• _Exercise_
Lay out every line of the records as a numbered list, leaving out blank lines.

━━━━━ Extracted records ━━━━━

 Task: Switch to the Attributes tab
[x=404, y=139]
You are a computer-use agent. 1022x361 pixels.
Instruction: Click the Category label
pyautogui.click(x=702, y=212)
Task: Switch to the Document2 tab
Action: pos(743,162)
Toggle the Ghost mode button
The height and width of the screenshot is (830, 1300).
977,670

━━━━━

• _Written solution_
1.  Task: Switch to the Attributes tab
2. [x=404, y=139]
3. You are a computer-use agent. 1022x361 pixels.
4. Instruction: Click the Category label
5. pyautogui.click(x=702, y=212)
6. Task: Switch to the Document2 tab
7. Action: pos(743,162)
8. Toggle the Ghost mode button
9. The height and width of the screenshot is (830, 1300).
10. 977,670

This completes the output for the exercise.